Miles away, in the sun-drenched garden of the Cronus Estate, a very different gathering was taking place. It was a tea party. Porcelain cups, silver trays of pastries, and the sound of laughter. Sasha, Luna, Sophia, and Eva sat around a white iron table. They weren't wearing tactical gear. They wore floral dresses and sun hats. They looked like perfect, innocent schoolgirls. "Did you see his face?" Luna giggled, sipping her Earl Grey. "When she pulled the gun? He looked like a kicked puppy." "It was pathetic," Sasha agreed, reaching for a macaroni. "He really thought he 'saved' her. He actually thought he broke the programming." Sophia laughed. "The Wolf fell in love with the bait. Classic mistake."
"It was a brilliant plan," Eva said, admiring her manicure. "Mr. Cronus is a genius. He knew Emily couldn't kill the Wolf in a fair fight. Eiden broke Kane's bones. He took out a hit squad in the gym. Head-on? He would have disarmed her in a second." "Exactly," Sasha nodded. "So he created the stage, Emily even fabricated a photo, the boat. And that storm came like a blessing. The emotional overload. He put Eiden in the one position where he wouldn't fight back. He made Eiden want to be caught." "And then," Luna mimed a gun with her fingers, "Bang. The Princess pulls the trigger. No fight. Just an execution." " A fallen hero? More Like a fallen fool." They laughed again, the sound light and cruel, drifting over the manicured lawns. They toasted to their victory, to the death of a boy, as if it were nothing more than a successful school play.

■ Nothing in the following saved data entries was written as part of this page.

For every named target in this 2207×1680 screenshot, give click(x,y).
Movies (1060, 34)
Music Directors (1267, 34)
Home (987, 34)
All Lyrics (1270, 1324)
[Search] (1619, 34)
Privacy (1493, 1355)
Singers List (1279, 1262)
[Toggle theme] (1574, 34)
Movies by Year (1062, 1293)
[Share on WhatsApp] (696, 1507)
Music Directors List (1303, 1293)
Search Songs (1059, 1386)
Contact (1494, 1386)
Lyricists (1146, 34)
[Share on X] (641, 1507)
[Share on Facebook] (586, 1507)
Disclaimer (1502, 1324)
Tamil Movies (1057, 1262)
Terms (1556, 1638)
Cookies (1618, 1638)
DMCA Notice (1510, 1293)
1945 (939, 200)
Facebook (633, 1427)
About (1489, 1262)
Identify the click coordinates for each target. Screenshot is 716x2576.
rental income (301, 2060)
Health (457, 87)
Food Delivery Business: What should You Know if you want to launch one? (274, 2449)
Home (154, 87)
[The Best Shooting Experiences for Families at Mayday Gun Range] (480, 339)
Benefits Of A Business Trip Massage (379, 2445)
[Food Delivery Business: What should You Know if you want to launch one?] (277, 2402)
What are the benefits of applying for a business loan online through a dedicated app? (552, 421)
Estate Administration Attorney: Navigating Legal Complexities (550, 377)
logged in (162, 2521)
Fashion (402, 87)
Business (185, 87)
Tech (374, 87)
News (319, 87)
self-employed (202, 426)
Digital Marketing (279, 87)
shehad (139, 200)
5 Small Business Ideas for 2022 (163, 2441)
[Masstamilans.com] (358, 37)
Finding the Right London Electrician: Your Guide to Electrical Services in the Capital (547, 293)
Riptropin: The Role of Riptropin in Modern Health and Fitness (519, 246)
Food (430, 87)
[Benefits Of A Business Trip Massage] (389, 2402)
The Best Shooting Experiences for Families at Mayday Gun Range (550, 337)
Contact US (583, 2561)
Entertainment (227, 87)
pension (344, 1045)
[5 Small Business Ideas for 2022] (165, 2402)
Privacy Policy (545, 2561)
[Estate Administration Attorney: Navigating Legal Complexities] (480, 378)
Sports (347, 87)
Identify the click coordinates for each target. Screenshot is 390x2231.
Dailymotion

Inside the mansion, in the dark study where the lies began, Akuma Cronus sat at his desk. He was alone. The room was silent. He picked up the phone. He dialed a number that wasn't in any book. It rang twice. "It is done," Akuma said. There was a pause on the other end. Then, a reedy, high-pitched voice answered. "The Wolf is dead?" "He is at the bottom of the sea," Akuma said. "My daughter... performed admirably." "Heh. Good," the voice cackled. "You were right to be afraid, Rook," Akuma said, leaning back in his chair. "He was... formidable. But he had a weakness. He had a heart." "Wolves always do," Rook spat. "So, the deal holds? The threat is gone?" "The threat is gone," Akuma confirmed. "The Academy is secure. My daughter is fully... integrated. We can proceed with the next phase." "Excellent," Rook said. "I'll be in touch, old friend." Akuma hung up. He walked to the window and looked down at the garden, at the girls laughing over tea. "Old friend," Akuma whispered to the glass, a cold sneer on his lips. "For now."